Periodic Reporting for period 1 - PHORMIC (Wafer-scale platform for Photonic Programmable Multipurpose Integrated Circuits)
Periodo di rendicontazione: 2022-10-01 al 2023-09-30
The first tier is a photonic chip platform, based on 200 mm wafer-scale silicon photonics augmented with transfer-printed III-V optical amplifiers and compact low-power MEMS actuators. The devices are encapsulated in wafer-scale hermetically sealed cavities that will also be used for on-chip gas cells that act as an absolute calibration reference for the on-chip widely tunable lasers. The combination of high-speed silicon photonics, broadband optical gain and low-power MEMS tuners is a true enabler for new applications. The process flow is supported by a design kit for building complex photonic circuits.
The second tier supplements the photonic chips with modular packaging processes and driver electronics (including high-speed drivers), and the packaging and connectivity logic are integrated in the design kit. This provides a low-threshold entry point for building complex photonic chip-based systems with active control and programmability.
The third tier creates a multipurpose programmable photonic processor, which can control the flow of light in an analogue way through a software interface. This chip, together with its electronics and programming framework, forms a true “photonics development kit”. This enables an off-the-shelf use model like that of electronic FPGAs, reducing prototyping time for new concepts from more than a year to weeks.
The PHORMIC consortium has all expertise to establish a full supply chain, including a migration path to a European industrial 200 mm foundry. The application potential of the three tiers of the platform is validated through three demonstrators, in datacenter communication, sensing and mm-wave wireless beamforming. For each case, a custom-designed chip will be compared to the multipurpose photonic processor.

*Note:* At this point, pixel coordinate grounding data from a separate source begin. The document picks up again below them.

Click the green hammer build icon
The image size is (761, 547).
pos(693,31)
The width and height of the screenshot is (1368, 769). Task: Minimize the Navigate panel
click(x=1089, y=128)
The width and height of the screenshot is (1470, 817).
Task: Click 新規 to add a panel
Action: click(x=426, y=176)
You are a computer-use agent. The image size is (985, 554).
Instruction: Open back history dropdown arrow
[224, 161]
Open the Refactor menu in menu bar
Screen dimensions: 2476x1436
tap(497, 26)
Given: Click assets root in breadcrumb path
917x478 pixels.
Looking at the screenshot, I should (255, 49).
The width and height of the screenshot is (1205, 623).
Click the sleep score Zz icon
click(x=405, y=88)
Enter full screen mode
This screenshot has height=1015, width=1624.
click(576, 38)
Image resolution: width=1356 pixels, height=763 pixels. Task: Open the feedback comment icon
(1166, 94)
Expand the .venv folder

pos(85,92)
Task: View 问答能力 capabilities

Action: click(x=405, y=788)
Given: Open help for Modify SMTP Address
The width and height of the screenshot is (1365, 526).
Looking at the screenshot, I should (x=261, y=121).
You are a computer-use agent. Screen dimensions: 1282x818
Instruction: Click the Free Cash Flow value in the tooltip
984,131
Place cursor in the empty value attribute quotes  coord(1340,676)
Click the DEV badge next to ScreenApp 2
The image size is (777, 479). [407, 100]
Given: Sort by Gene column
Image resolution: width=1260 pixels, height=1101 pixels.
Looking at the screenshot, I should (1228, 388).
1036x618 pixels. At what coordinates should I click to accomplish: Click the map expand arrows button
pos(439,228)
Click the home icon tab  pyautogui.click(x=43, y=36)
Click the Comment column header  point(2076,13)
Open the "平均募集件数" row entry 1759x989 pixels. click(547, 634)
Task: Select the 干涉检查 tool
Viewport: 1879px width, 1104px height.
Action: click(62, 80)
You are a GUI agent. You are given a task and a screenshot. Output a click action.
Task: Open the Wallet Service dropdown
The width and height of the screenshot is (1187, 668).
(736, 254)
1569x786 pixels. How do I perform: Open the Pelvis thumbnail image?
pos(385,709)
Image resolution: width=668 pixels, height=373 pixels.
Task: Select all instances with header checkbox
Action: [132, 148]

A complete process flow for the integration of transfer printed III-V amplifiers and free-standing, hermetically sealed MEMS was elaborated, building on the experience from earlier projects such as MORPHIC and MICROPRINCE. Based on the new process flow, device designs were (re)optimized and embedded in a process design kit that could be used by circuit designers to build test circuits for the future demonstrators. This culminated in a tape-out of a chip design with >100 experiments uniquely enabled by this new technology platform, including a multi-purpose programmable waveguide mesh.